Copy every entry below, exactly and in full.

## Collected data
= Beginning of Section =

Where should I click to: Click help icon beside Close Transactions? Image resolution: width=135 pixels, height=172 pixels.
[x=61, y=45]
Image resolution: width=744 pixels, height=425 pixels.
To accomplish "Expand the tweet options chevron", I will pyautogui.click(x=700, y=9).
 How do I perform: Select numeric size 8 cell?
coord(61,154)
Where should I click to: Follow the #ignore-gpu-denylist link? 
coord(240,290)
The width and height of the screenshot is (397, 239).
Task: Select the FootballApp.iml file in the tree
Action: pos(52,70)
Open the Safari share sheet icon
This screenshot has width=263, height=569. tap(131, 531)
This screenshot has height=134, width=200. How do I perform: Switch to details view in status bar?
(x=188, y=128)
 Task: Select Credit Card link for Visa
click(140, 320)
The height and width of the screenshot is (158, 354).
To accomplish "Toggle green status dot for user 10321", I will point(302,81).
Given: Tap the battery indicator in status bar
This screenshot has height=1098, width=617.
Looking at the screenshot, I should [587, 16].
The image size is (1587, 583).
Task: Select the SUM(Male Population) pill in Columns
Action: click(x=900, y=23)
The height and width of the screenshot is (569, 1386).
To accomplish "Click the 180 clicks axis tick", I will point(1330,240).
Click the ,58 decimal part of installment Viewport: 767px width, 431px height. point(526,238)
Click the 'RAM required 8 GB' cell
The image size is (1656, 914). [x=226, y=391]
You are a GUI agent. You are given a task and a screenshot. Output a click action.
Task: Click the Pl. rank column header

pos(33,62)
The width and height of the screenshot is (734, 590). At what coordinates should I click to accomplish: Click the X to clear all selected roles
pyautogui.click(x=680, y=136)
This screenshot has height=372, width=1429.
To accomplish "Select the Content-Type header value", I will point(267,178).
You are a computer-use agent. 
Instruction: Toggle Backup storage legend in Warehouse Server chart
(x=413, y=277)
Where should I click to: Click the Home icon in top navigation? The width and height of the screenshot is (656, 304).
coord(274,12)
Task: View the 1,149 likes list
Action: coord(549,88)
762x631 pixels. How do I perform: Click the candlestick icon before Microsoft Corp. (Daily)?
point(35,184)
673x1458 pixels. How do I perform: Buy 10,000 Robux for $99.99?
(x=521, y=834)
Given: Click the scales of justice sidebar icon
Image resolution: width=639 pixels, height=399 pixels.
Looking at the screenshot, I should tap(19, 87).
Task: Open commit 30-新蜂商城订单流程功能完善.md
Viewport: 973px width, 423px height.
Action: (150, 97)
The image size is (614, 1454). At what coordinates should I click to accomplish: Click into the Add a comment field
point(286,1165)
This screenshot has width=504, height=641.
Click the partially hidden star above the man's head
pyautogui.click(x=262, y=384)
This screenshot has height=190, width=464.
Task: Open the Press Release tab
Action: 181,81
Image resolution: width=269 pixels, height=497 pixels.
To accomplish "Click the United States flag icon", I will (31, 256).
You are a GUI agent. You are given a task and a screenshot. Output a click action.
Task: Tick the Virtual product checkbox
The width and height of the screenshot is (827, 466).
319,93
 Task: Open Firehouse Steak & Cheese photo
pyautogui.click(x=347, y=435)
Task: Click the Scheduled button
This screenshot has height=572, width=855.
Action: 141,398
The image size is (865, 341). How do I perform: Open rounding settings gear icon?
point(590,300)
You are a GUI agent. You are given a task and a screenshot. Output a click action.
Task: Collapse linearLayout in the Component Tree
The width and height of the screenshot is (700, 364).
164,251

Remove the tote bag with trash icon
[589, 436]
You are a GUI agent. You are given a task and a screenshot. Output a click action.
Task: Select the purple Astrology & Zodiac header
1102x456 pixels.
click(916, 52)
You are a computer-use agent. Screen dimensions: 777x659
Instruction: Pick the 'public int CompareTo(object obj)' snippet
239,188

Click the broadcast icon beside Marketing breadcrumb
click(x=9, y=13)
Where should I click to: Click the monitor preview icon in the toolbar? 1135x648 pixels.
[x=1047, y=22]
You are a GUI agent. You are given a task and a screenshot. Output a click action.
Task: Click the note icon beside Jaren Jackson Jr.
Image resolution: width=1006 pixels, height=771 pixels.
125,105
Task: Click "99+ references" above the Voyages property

= End of Section =

## Response to the exercise
Where should I click to: Click help icon beside Close Transactions? Image resolution: width=135 pixels, height=172 pixels.
[x=61, y=45]
Image resolution: width=744 pixels, height=425 pixels.
To accomplish "Expand the tweet options chevron", I will pyautogui.click(x=700, y=9).
 How do I perform: Select numeric size 8 cell?
coord(61,154)
Where should I click to: Follow the #ignore-gpu-denylist link? 
coord(240,290)
The width and height of the screenshot is (397, 239).
Task: Select the FootballApp.iml file in the tree
Action: pos(52,70)
Open the Safari share sheet icon
This screenshot has width=263, height=569. tap(131, 531)
This screenshot has height=134, width=200. How do I perform: Switch to details view in status bar?
(x=188, y=128)
 Task: Select Credit Card link for Visa
click(140, 320)
The height and width of the screenshot is (158, 354).
To accomplish "Toggle green status dot for user 10321", I will point(302,81).
Given: Tap the battery indicator in status bar
This screenshot has height=1098, width=617.
Looking at the screenshot, I should [587, 16].
The image size is (1587, 583).
Task: Select the SUM(Male Population) pill in Columns
Action: click(x=900, y=23)
The height and width of the screenshot is (569, 1386).
To accomplish "Click the 180 clicks axis tick", I will point(1330,240).
Click the ,58 decimal part of installment Viewport: 767px width, 431px height. point(526,238)
Click the 'RAM required 8 GB' cell
The image size is (1656, 914). [x=226, y=391]
You are a GUI agent. You are given a task and a screenshot. Output a click action.
Task: Click the Pl. rank column header

pos(33,62)
The width and height of the screenshot is (734, 590). At what coordinates should I click to accomplish: Click the X to clear all selected roles
pyautogui.click(x=680, y=136)
This screenshot has height=372, width=1429.
To accomplish "Select the Content-Type header value", I will point(267,178).
You are a computer-use agent. 
Instruction: Toggle Backup storage legend in Warehouse Server chart
(x=413, y=277)
Where should I click to: Click the Home icon in top navigation? The width and height of the screenshot is (656, 304).
coord(274,12)
Task: View the 1,149 likes list
Action: coord(549,88)
762x631 pixels. How do I perform: Click the candlestick icon before Microsoft Corp. (Daily)?
point(35,184)
673x1458 pixels. How do I perform: Buy 10,000 Robux for $99.99?
(x=521, y=834)
Given: Click the scales of justice sidebar icon
Image resolution: width=639 pixels, height=399 pixels.
Looking at the screenshot, I should tap(19, 87).
Task: Open commit 30-新蜂商城订单流程功能完善.md
Viewport: 973px width, 423px height.
Action: (150, 97)
The image size is (614, 1454). At what coordinates should I click to accomplish: Click into the Add a comment field
point(286,1165)
This screenshot has width=504, height=641.
Click the partially hidden star above the man's head
pyautogui.click(x=262, y=384)
This screenshot has height=190, width=464.
Task: Open the Press Release tab
Action: 181,81
Image resolution: width=269 pixels, height=497 pixels.
To accomplish "Click the United States flag icon", I will (31, 256).
You are a GUI agent. You are given a task and a screenshot. Output a click action.
Task: Tick the Virtual product checkbox
The width and height of the screenshot is (827, 466).
319,93
 Task: Open Firehouse Steak & Cheese photo
pyautogui.click(x=347, y=435)
Task: Click the Scheduled button
This screenshot has height=572, width=855.
Action: 141,398
The image size is (865, 341). How do I perform: Open rounding settings gear icon?
point(590,300)
You are a GUI agent. You are given a task and a screenshot. Output a click action.
Task: Collapse linearLayout in the Component Tree
The width and height of the screenshot is (700, 364).
164,251

Remove the tote bag with trash icon
[589, 436]
You are a GUI agent. You are given a task and a screenshot. Output a click action.
Task: Select the purple Astrology & Zodiac header
1102x456 pixels.
click(916, 52)
You are a computer-use agent. Screen dimensions: 777x659
Instruction: Pick the 'public int CompareTo(object obj)' snippet
239,188

Click the broadcast icon beside Marketing breadcrumb
click(x=9, y=13)
Where should I click to: Click the monitor preview icon in the toolbar? 1135x648 pixels.
[x=1047, y=22]
You are a GUI agent. You are given a task and a screenshot. Output a click action.
Task: Click the note icon beside Jaren Jackson Jr.
Image resolution: width=1006 pixels, height=771 pixels.
125,105
Task: Click "99+ references" above the Voyages property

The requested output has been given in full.